■ **What you should do**:
Below are records to be repeated in full. Give them exactly.

(Entries taken from a collection)
◆ ◆ ◆ ◆ ◆

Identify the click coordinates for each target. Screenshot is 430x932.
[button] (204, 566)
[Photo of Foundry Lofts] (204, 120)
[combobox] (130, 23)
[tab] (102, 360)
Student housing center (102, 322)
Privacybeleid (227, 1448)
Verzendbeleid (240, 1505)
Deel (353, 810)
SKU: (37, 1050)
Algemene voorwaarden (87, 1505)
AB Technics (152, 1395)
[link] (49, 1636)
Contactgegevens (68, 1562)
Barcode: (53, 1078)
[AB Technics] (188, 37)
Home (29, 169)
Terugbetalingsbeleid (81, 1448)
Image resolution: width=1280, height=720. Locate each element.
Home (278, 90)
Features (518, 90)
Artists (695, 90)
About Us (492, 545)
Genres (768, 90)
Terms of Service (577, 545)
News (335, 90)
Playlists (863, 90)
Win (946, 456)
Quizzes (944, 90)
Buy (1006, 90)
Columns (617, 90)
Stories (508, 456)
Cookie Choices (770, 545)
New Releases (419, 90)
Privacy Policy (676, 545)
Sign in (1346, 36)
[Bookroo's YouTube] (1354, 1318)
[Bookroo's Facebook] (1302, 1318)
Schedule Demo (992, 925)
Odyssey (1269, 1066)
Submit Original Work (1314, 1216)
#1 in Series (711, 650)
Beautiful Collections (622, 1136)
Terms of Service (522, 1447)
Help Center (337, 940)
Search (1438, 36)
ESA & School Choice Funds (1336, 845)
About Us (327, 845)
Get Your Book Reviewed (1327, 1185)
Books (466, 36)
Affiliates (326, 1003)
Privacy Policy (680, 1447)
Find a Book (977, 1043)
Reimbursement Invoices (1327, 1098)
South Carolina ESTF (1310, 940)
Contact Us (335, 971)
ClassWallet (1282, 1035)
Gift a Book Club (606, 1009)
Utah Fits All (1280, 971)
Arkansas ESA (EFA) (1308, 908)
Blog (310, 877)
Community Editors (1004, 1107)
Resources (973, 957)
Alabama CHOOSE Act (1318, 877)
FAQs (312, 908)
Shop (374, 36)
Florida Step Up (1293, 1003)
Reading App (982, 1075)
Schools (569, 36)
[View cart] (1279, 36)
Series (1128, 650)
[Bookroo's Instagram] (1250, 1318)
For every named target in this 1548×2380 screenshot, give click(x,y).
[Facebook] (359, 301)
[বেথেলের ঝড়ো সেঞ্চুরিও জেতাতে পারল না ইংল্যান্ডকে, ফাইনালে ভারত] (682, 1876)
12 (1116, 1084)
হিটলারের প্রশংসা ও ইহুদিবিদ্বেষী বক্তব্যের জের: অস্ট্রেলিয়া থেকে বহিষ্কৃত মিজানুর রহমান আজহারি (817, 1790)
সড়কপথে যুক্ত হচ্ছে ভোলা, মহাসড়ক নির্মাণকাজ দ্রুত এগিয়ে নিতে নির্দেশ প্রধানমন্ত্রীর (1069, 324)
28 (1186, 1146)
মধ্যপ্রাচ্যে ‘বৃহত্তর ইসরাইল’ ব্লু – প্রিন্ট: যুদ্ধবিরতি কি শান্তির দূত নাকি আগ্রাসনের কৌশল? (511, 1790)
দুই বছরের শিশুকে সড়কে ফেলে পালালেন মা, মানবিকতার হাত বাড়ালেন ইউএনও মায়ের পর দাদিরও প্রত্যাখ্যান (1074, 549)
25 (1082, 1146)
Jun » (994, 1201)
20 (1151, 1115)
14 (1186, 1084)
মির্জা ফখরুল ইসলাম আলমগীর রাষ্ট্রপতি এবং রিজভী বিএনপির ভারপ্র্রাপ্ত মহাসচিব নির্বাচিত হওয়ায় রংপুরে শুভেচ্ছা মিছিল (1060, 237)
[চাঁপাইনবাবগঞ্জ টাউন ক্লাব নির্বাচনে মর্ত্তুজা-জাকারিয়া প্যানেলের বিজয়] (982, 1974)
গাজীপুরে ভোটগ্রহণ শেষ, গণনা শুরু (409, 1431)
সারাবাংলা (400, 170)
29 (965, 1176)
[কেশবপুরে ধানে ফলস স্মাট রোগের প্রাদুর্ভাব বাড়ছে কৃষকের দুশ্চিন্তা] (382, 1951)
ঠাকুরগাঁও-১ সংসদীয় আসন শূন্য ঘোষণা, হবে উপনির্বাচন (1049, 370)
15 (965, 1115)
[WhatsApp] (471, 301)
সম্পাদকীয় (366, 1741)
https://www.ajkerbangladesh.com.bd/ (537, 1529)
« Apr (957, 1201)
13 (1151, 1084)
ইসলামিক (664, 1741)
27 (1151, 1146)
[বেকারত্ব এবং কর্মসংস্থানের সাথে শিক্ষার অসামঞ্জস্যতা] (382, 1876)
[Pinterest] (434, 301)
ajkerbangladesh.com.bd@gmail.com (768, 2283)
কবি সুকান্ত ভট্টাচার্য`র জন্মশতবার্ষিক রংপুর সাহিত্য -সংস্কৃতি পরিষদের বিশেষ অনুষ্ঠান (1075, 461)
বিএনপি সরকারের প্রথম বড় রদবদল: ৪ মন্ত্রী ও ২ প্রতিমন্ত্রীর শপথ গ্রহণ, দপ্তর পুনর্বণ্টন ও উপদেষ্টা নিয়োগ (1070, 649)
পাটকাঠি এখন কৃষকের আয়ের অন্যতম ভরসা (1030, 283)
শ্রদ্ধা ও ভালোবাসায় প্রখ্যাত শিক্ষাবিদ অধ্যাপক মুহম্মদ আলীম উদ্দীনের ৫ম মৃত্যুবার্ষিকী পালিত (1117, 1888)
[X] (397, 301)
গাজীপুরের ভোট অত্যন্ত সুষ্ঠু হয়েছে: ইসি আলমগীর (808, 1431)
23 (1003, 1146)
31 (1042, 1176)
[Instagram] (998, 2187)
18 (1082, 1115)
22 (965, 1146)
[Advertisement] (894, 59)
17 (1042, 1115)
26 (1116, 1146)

◆ ◆ ◆ ◆ ◆

■ **Task answer**:
Identify the click coordinates for each target. Screenshot is 430x932.
[button] (204, 566)
[Photo of Foundry Lofts] (204, 120)
[combobox] (130, 23)
[tab] (102, 360)
Student housing center (102, 322)
Privacybeleid (227, 1448)
Verzendbeleid (240, 1505)
Deel (353, 810)
SKU: (37, 1050)
Algemene voorwaarden (87, 1505)
AB Technics (152, 1395)
[link] (49, 1636)
Contactgegevens (68, 1562)
Barcode: (53, 1078)
[AB Technics] (188, 37)
Home (29, 169)
Terugbetalingsbeleid (81, 1448)
Image resolution: width=1280, height=720. Locate each element.
Home (278, 90)
Features (518, 90)
Artists (695, 90)
About Us (492, 545)
Genres (768, 90)
Terms of Service (577, 545)
News (335, 90)
Playlists (863, 90)
Win (946, 456)
Quizzes (944, 90)
Buy (1006, 90)
Columns (617, 90)
Stories (508, 456)
Cookie Choices (770, 545)
New Releases (419, 90)
Privacy Policy (676, 545)
Sign in (1346, 36)
[Bookroo's YouTube] (1354, 1318)
[Bookroo's Facebook] (1302, 1318)
Schedule Demo (992, 925)
Odyssey (1269, 1066)
Submit Original Work (1314, 1216)
#1 in Series (711, 650)
Beautiful Collections (622, 1136)
Terms of Service (522, 1447)
Help Center (337, 940)
Search (1438, 36)
ESA & School Choice Funds (1336, 845)
About Us (327, 845)
Get Your Book Reviewed (1327, 1185)
Books (466, 36)
Affiliates (326, 1003)
Privacy Policy (680, 1447)
Find a Book (977, 1043)
Reimbursement Invoices (1327, 1098)
South Carolina ESTF (1310, 940)
Contact Us (335, 971)
ClassWallet (1282, 1035)
Gift a Book Club (606, 1009)
Utah Fits All (1280, 971)
Arkansas ESA (EFA) (1308, 908)
Blog (310, 877)
Community Editors (1004, 1107)
Resources (973, 957)
Alabama CHOOSE Act (1318, 877)
FAQs (312, 908)
Shop (374, 36)
Florida Step Up (1293, 1003)
Reading App (982, 1075)
Schools (569, 36)
[View cart] (1279, 36)
Series (1128, 650)
[Bookroo's Instagram] (1250, 1318)
For every named target in this 1548×2380 screenshot, give click(x,y).
[Facebook] (359, 301)
[বেথেলের ঝড়ো সেঞ্চুরিও জেতাতে পারল না ইংল্যান্ডকে, ফাইনালে ভারত] (682, 1876)
12 (1116, 1084)
হিটলারের প্রশংসা ও ইহুদিবিদ্বেষী বক্তব্যের জের: অস্ট্রেলিয়া থেকে বহিষ্কৃত মিজানুর রহমান আজহারি (817, 1790)
সড়কপথে যুক্ত হচ্ছে ভোলা, মহাসড়ক নির্মাণকাজ দ্রুত এগিয়ে নিতে নির্দেশ প্রধানমন্ত্রীর (1069, 324)
28 (1186, 1146)
মধ্যপ্রাচ্যে ‘বৃহত্তর ইসরাইল’ ব্লু – প্রিন্ট: যুদ্ধবিরতি কি শান্তির দূত নাকি আগ্রাসনের কৌশল? (511, 1790)
দুই বছরের শিশুকে সড়কে ফেলে পালালেন মা, মানবিকতার হাত বাড়ালেন ইউএনও মায়ের পর দাদিরও প্রত্যাখ্যান (1074, 549)
25 (1082, 1146)
Jun » (994, 1201)
20 (1151, 1115)
14 (1186, 1084)
মির্জা ফখরুল ইসলাম আলমগীর রাষ্ট্রপতি এবং রিজভী বিএনপির ভারপ্র্রাপ্ত মহাসচিব নির্বাচিত হওয়ায় রংপুরে শুভেচ্ছা মিছিল (1060, 237)
[চাঁপাইনবাবগঞ্জ টাউন ক্লাব নির্বাচনে মর্ত্তুজা-জাকারিয়া প্যানেলের বিজয়] (982, 1974)
গাজীপুরে ভোটগ্রহণ শেষ, গণনা শুরু (409, 1431)
সারাবাংলা (400, 170)
29 (965, 1176)
[কেশবপুরে ধানে ফলস স্মাট রোগের প্রাদুর্ভাব বাড়ছে কৃষকের দুশ্চিন্তা] (382, 1951)
ঠাকুরগাঁও-১ সংসদীয় আসন শূন্য ঘোষণা, হবে উপনির্বাচন (1049, 370)
15 (965, 1115)
[WhatsApp] (471, 301)
সম্পাদকীয় (366, 1741)
https://www.ajkerbangladesh.com.bd/ (537, 1529)
« Apr (957, 1201)
13 (1151, 1084)
ইসলামিক (664, 1741)
27 (1151, 1146)
[বেকারত্ব এবং কর্মসংস্থানের সাথে শিক্ষার অসামঞ্জস্যতা] (382, 1876)
[Pinterest] (434, 301)
ajkerbangladesh.com.bd@gmail.com (768, 2283)
কবি সুকান্ত ভট্টাচার্য`র জন্মশতবার্ষিক রংপুর সাহিত্য -সংস্কৃতি পরিষদের বিশেষ অনুষ্ঠান (1075, 461)
বিএনপি সরকারের প্রথম বড় রদবদল: ৪ মন্ত্রী ও ২ প্রতিমন্ত্রীর শপথ গ্রহণ, দপ্তর পুনর্বণ্টন ও উপদেষ্টা নিয়োগ (1070, 649)
পাটকাঠি এখন কৃষকের আয়ের অন্যতম ভরসা (1030, 283)
শ্রদ্ধা ও ভালোবাসায় প্রখ্যাত শিক্ষাবিদ অধ্যাপক মুহম্মদ আলীম উদ্দীনের ৫ম মৃত্যুবার্ষিকী পালিত (1117, 1888)
[X] (397, 301)
গাজীপুরের ভোট অত্যন্ত সুষ্ঠু হয়েছে: ইসি আলমগীর (808, 1431)
23 (1003, 1146)
31 (1042, 1176)
[Instagram] (998, 2187)
18 (1082, 1115)
22 (965, 1146)
[Advertisement] (894, 59)
17 (1042, 1115)
26 (1116, 1146)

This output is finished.